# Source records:
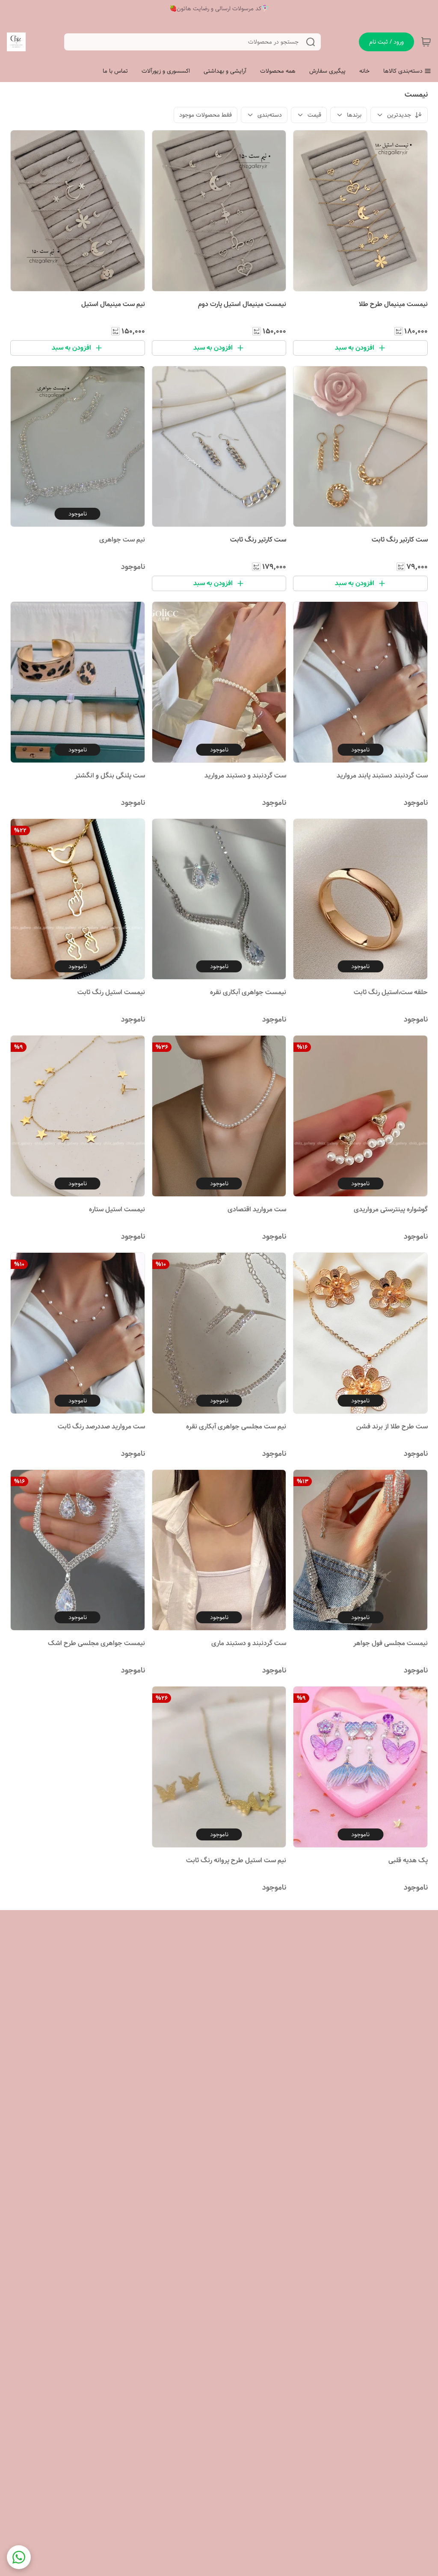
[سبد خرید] (426, 42)
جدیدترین (399, 115)
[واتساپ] (19, 2557)
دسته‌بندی (269, 115)
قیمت (314, 115)
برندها (354, 115)
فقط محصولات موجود (205, 115)
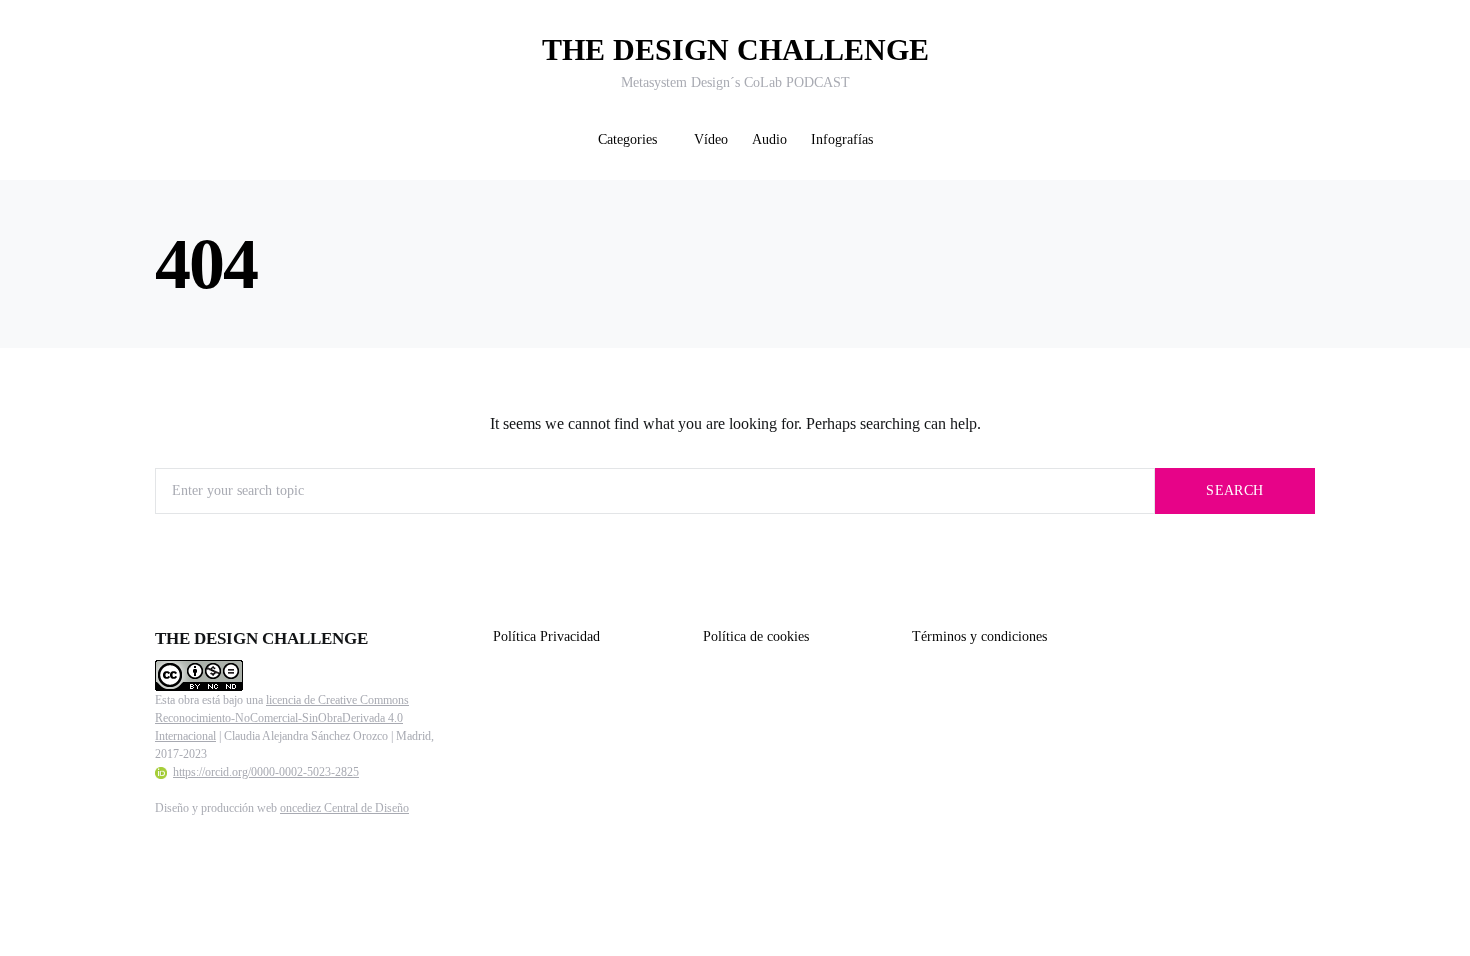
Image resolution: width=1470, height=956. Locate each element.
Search (1234, 490)
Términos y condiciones (979, 636)
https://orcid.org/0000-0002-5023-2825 (266, 772)
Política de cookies (756, 636)
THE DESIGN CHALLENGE (735, 49)
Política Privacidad (546, 636)
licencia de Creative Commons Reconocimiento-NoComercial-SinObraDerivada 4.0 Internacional (282, 718)
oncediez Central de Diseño (344, 808)
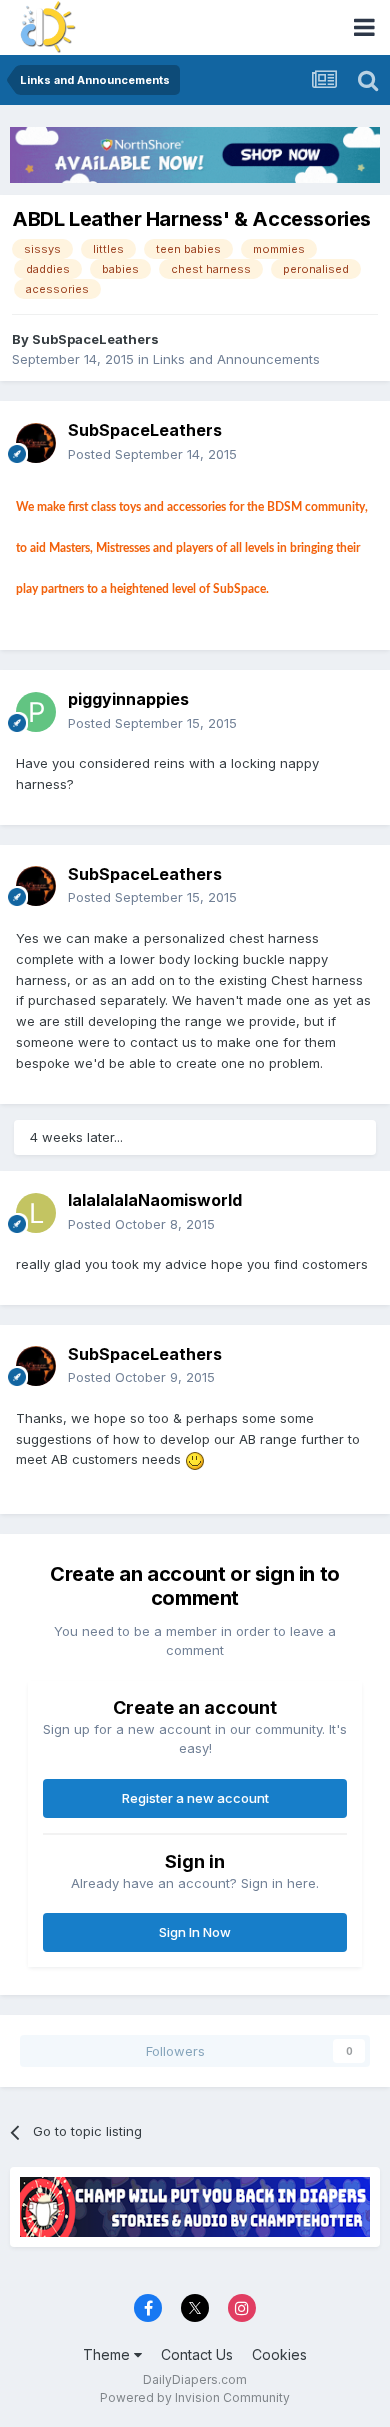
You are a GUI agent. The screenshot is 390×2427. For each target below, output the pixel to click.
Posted (152, 454)
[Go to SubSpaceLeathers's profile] (36, 443)
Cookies (279, 2354)
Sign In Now (195, 1932)
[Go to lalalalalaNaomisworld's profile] (36, 1213)
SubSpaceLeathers (95, 339)
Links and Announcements (236, 359)
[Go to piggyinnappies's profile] (36, 712)
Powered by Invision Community (195, 2397)
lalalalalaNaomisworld (155, 1200)
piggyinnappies (128, 699)
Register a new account (195, 1798)
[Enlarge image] (195, 1459)
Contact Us (197, 2354)
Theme (108, 2354)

# WORK TASK:
Look through the entries and find each line that has the string "Política". Copy those lines.

# RESULT:
Política de cookies (756, 636)
Política Privacidad (546, 636)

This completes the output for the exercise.